The vital question in this case was whether Williams was negligent, and the defendant's speed as he approached the intersection could contribute to the answer to that question. The investigating officer offered his opinion as to that speed, based on his experience and his view of the intersection and road as it existed on the night of the collision of the damaged vehicles and the distance from point of impact, and the current weather conditions. The refusal to allow the jury to consider the opinion of the only expert investigating eyewitness to the scene, could have eviscerated the plaintiff's case in that it threw them back upon the complicated testimony of an expert who could testify only as he reconstructed evidence several years old. See Harris v. Collins, supra. Indeed, when this expert's testimony was evidently successfully attacked on this basis on cross-examination, the plaintiffs were left with no specific evidence at all as to the vital question in the case. It has been said that when other evidence in a case does not demand the verdict rendered, an error of this magnitude requires reversal. Thigpen v. Batts, 199 Ga. 161 (2) (33 SE2d 424).
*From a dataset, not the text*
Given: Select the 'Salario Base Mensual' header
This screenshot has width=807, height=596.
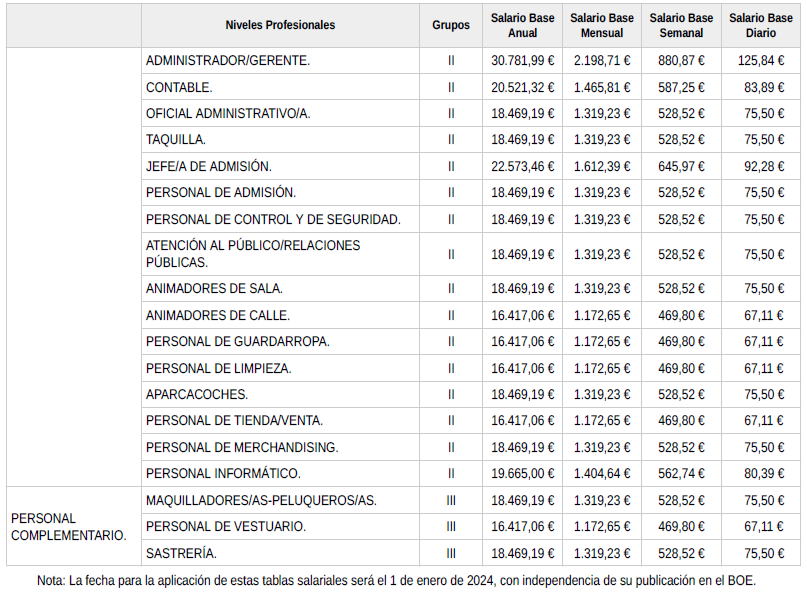Looking at the screenshot, I should [x=602, y=25].
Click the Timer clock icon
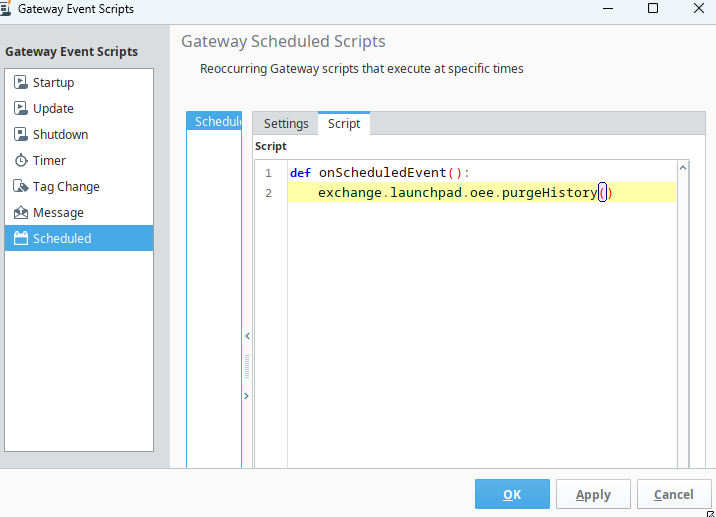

In this case, not only does the other evidence not demand a defendants' verdict, but if the investigating officer's testimony as to speed had not been erroneously excluded, and the general incredibility of his testimony commented upon by the trial court, the jury might have concluded this evidence, and the reconstructionist's testimony which it would have bolstered, may have caused a different result.
Furthermore, the error was compounded when the defense on cross-examination read to the jury half a sentence of the officer's inquest testimony showing that on his accident report he wrote down the defendant's speed as 55 mph based on what the defendant had told him at the scene. The plaintiffs, concerned by this attempt to impeach the officer by proof of inconsistent testimony, attempted to read the entire sentence to the jury to explain why the officer wrote down 55 mph on the accident report (which evidently was because he would have been "foolish" to put on a police report and issue a criminal citation for what he could not prove beyond a reasonable doubt) and particularly to show that he had not made inconsistent statements; but the plaintiffs were not allowed to remove this characterization of the officer's testimony because "he can't get back into his opinion [as to speed] from this situation."
This judgment is reversed for the reasons given in Division 6; accordingly we find it unnecessary to address appellant's enumerations based upon the general grounds.
John C. Edwards, for appellees.
Lester Z. Dozier, Jr., for appellants.